[uf-discuss] Hello / Semantically-Interlinked Online Communities (SIOC)

Tantek Ç elik tantek at cs.stanford.edu
Mon Nov 7 08:51:46 PST 2005


Danny,

Thanks for providing some very good context and background.  I wanted to
touch on just a few of your points.


On 11/7/05 8:22 AM, "Danny Ayers" <danny.ayers at gmail.com> wrote:

> I honestly don't know the best approach to take in terms of
> microformats.

When in doubt, first read the process:

 http://microformats.org/wiki/process

And if there are still doubts, ask a specific question about whatever part
of the process seems unclear.


> David's hAtom does compromise between Atom's way of
> doing things and XHTML's

In terms of David's work on hAtom, I've yet to see any real "compromise"
from a "schema" level, and that's what counts here.

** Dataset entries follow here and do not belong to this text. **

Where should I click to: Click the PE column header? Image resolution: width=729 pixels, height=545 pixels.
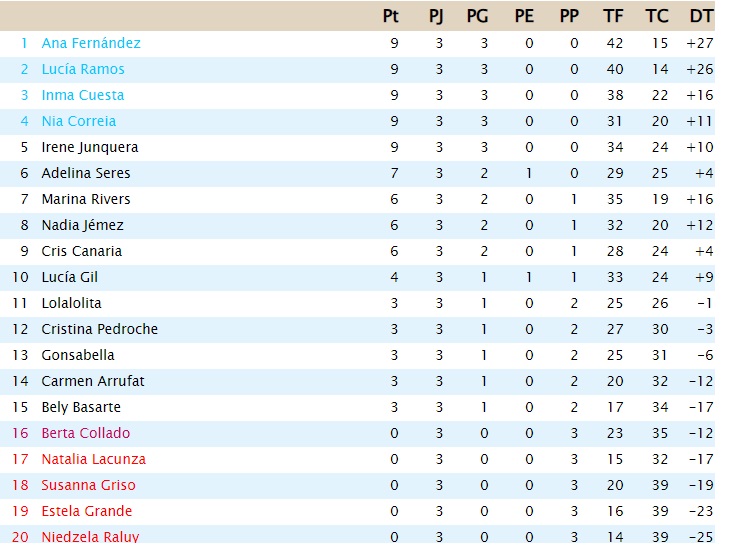[x=524, y=16]

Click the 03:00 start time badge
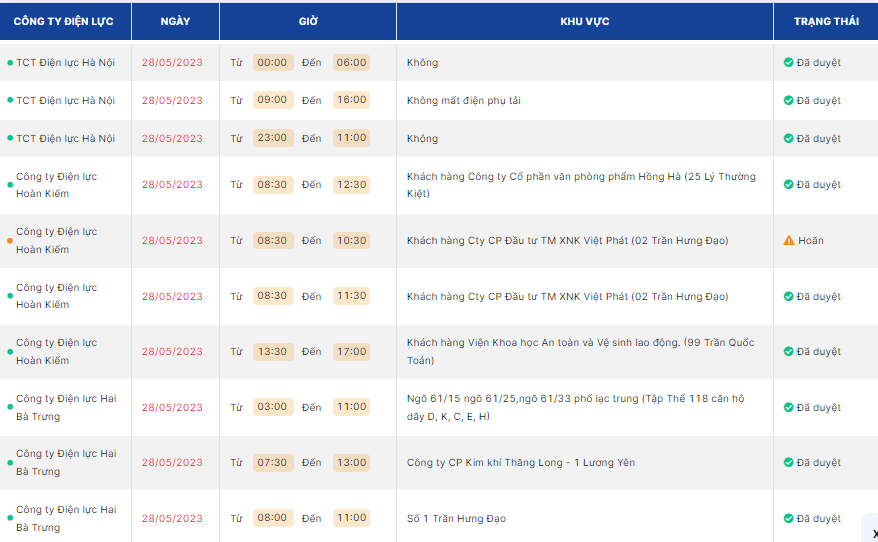click(x=272, y=407)
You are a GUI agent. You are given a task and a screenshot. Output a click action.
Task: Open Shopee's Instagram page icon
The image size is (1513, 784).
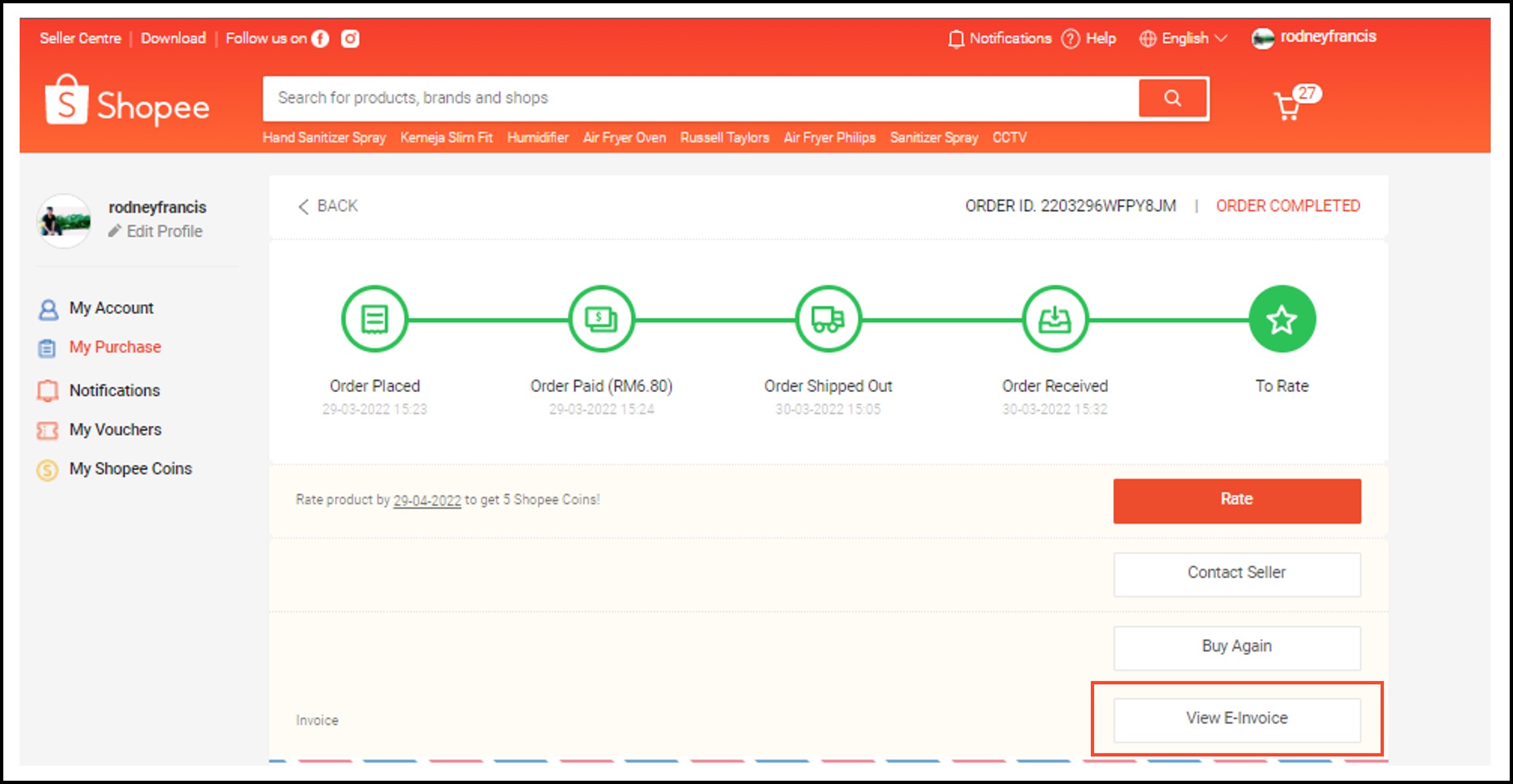(349, 38)
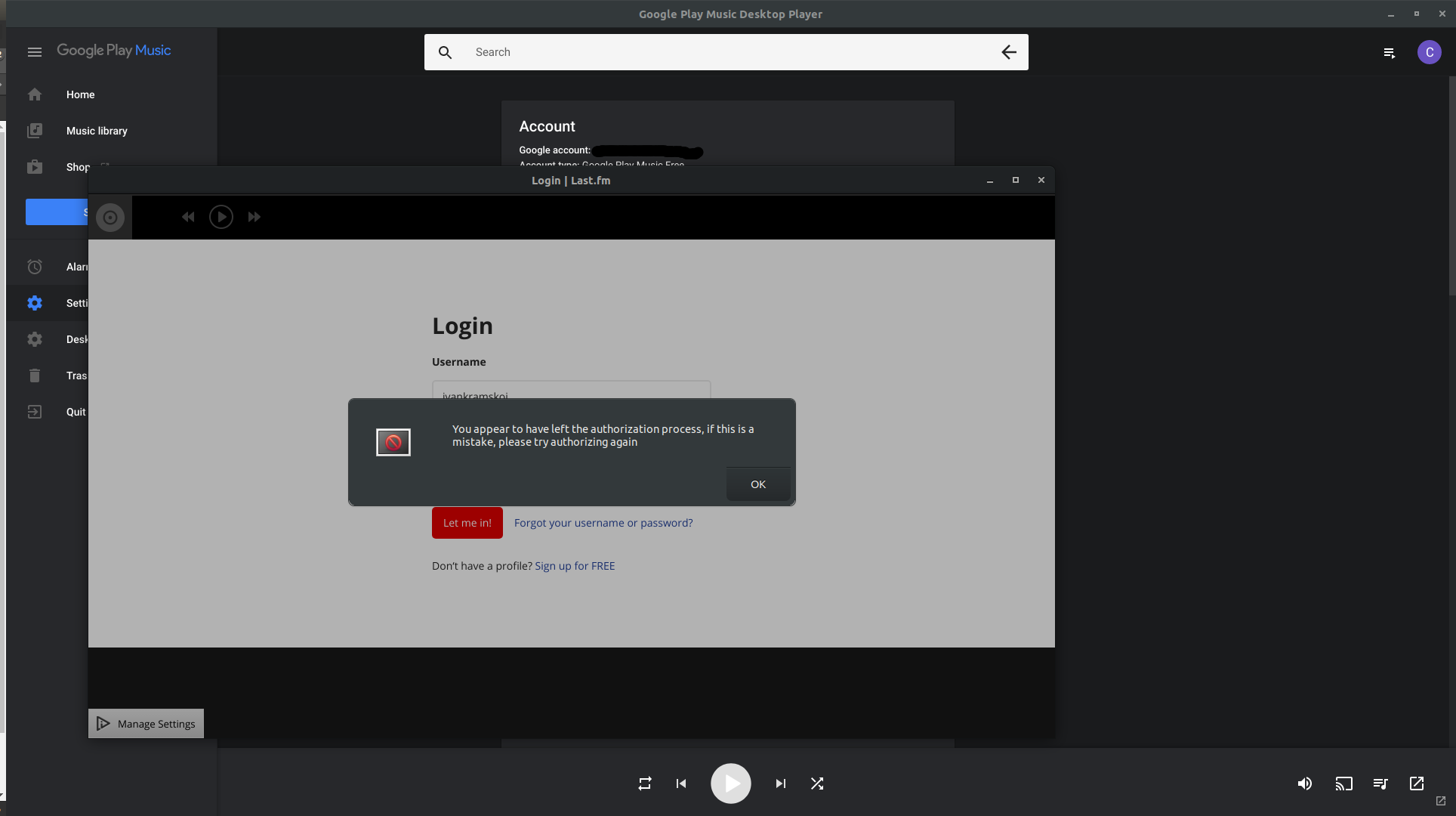Open the queue icon in bottom bar
Screen dimensions: 1456x816
click(1380, 784)
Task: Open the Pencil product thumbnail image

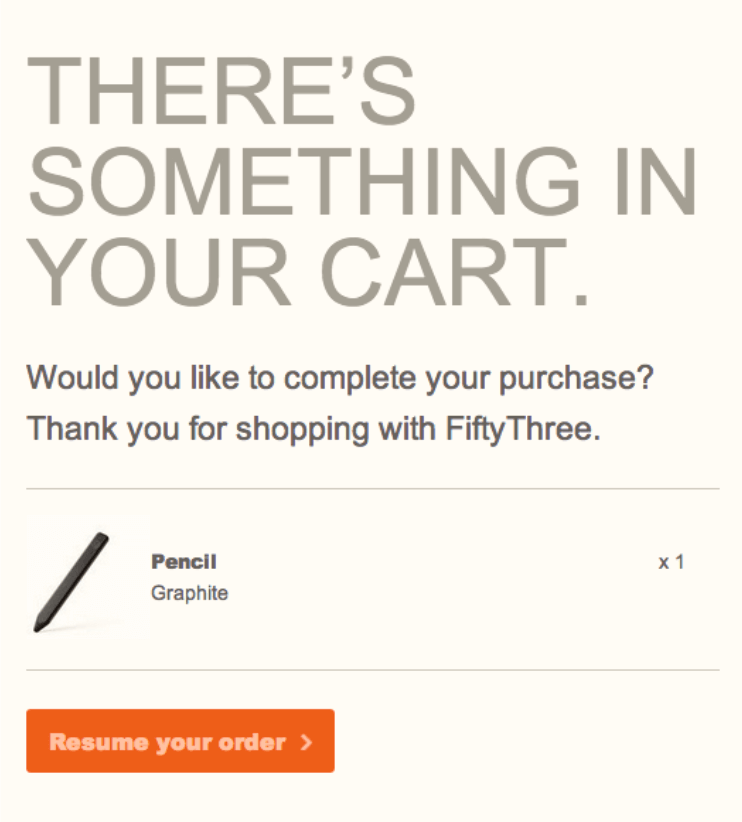Action: 88,578
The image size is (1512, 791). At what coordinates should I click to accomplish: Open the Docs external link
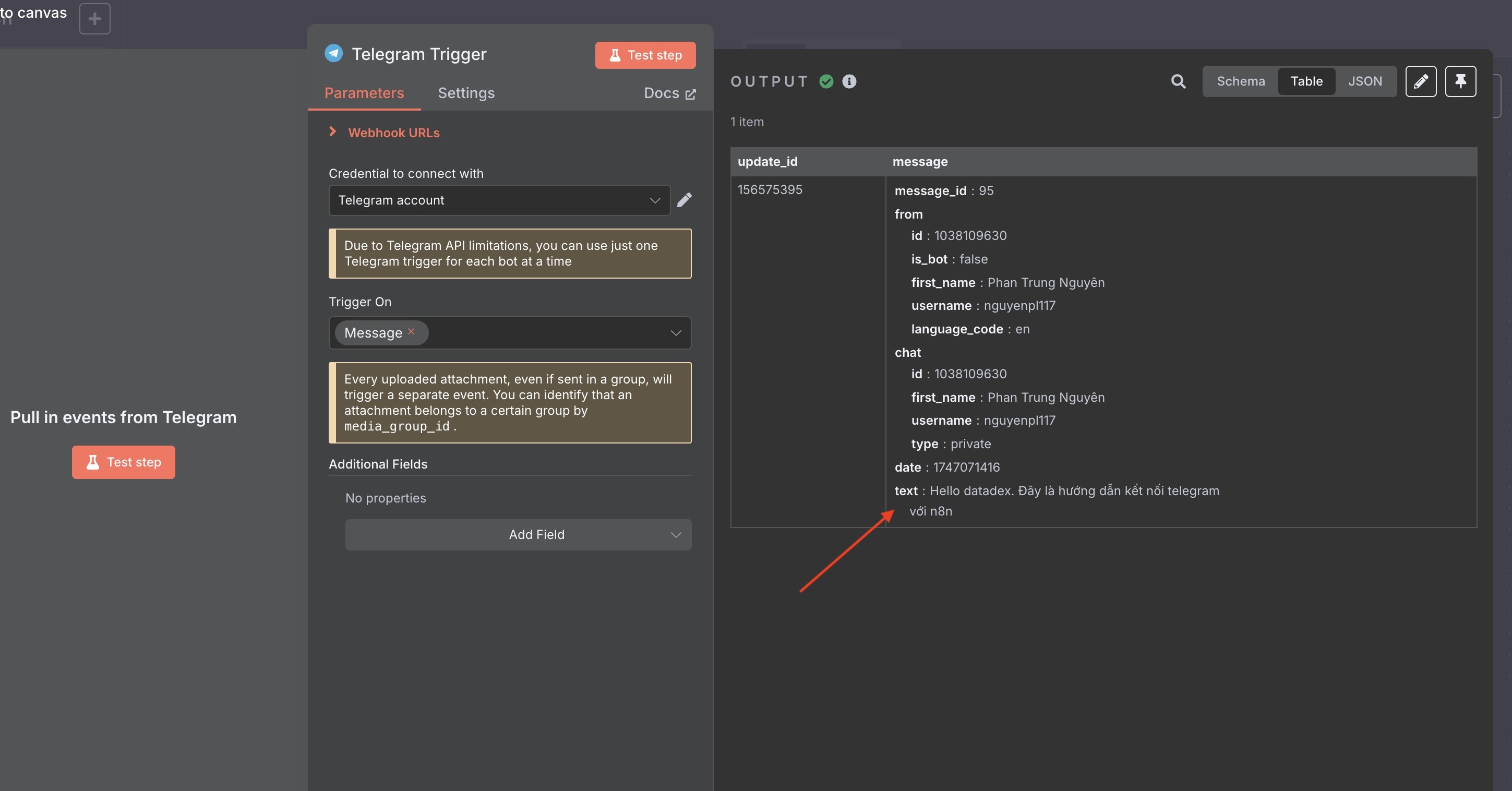point(669,93)
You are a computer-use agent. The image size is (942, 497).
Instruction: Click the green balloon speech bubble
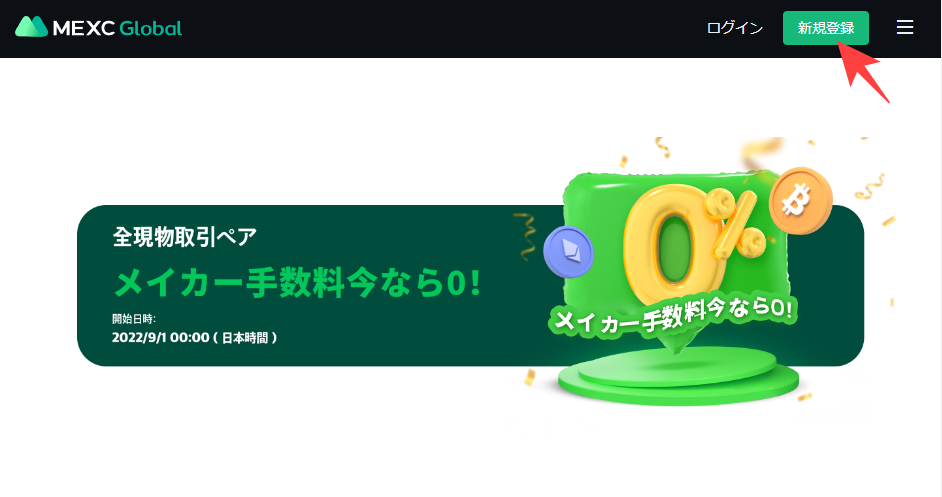674,254
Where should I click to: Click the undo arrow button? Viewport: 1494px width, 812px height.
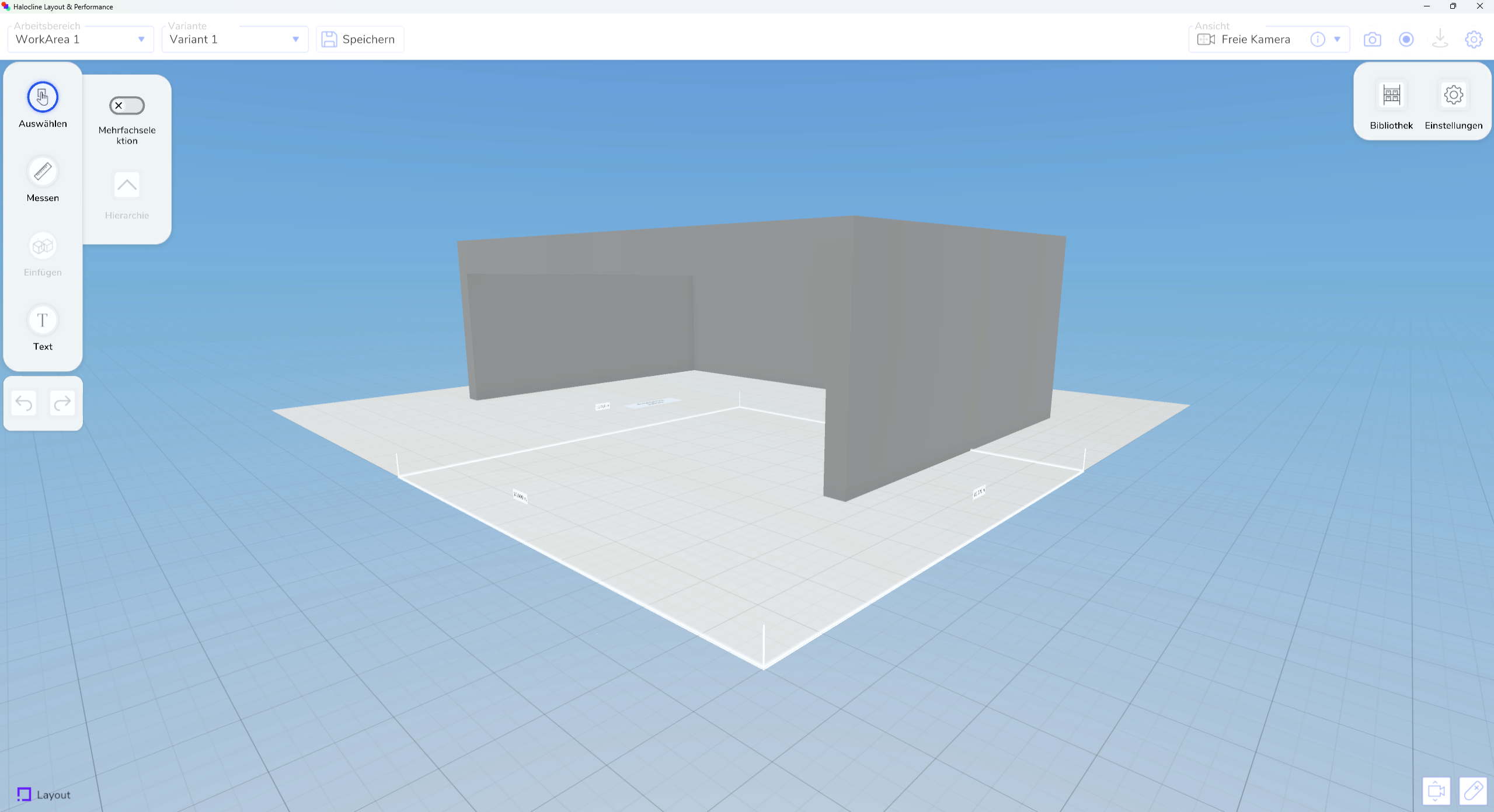[x=24, y=403]
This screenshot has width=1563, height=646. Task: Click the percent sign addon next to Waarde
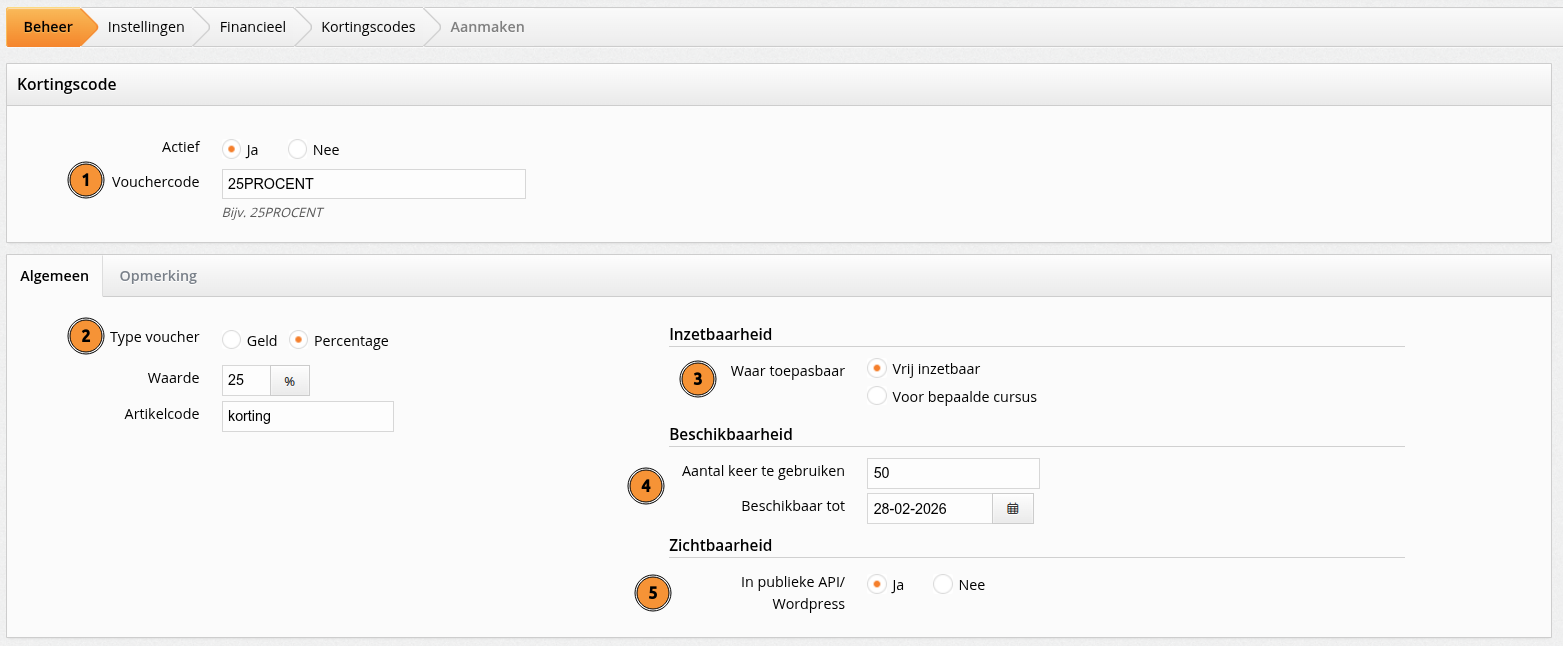tap(290, 381)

> so reuse of the terms he's using may well be
> appropriate for SIOC. SIOC could potentially be expresssed in XHTML
> pretty much however you like, with GRDDL as the mechanism for
> extracting the data.

The more general (and no intention to standardize) approach of using
semantic class names works for this.


> This approach is generally consistent with the
> mechanics of microformats, if not necessarily the initiative's
> process & practices.

Microformats processes, principles, and practices are what make microformats
"microformats".

Without that you just have proper use of semantic XHTML, class names etc.

All of which are a good thing, and necessary, but certainly not sufficient
to design a standard interoperable microformat which is easy to use etc.


> Obviously gelling with these would be desirable.

Not necessarily.

If a problem is already solved by a microformat, then there is actually a
strong desire/motivation to NOT invent another microformat to do so.


> On the issue of namespaces & prefixes - the general approach taken in
> the context of microformats (correct me if I'm wrong guys) is not to
> attempt to generalise to the extent of IanD's RDF-in-HTML, rather to
> define more domain-specific formats.

Precisely.

Or put even more bluntly.

In general, microformats rejects the use of explicit namespace prefixes in
documents as unnecessary for solving the 80/20 of problems that microformats
seeks to solve.  Note: I'm not saying that to open a discussion, and in
fact, we've had to terminate such ratholes in the past.


> Disambiguation of names
> (attribute values) within a document is achieved through (for want of
> a better phrase) Intelligent Design, i.e. the 'approved' microformats
> are constructed with the prior intention that naming clashes won't
> happen.

A better way of putting this is that the disambiguation is achieved through
the social design of having a *very* open community (microformats.org) which
is imminently findable by anyone else doing work in the area on the Web
(this would not have been possible 10 years ago), and whose principles
explicitly forbid reinvention or duplication of formats and explicitly
encourage reuse of microformats as building blocks.


> Disambiguation on the Web at large is achieved through the use
> of profile URI(s), (<head profile="htttp://...">), effectively
> namespacing the vocabulary in a lightweight, authoring-friendly
> fashion.

Yes, Danny's right.  Though we depend on the social construct of
microformats to avoid such problems in practice, microformats also use XMDP
profiles to explicitly define vocabularies for formats. And XMDP's URLs for
specifying terms is compatible with those used by RDF, with "#term" at the
end.  This is by design, and was one of the earliest examples of
microformats reusing a convention from another format as it were.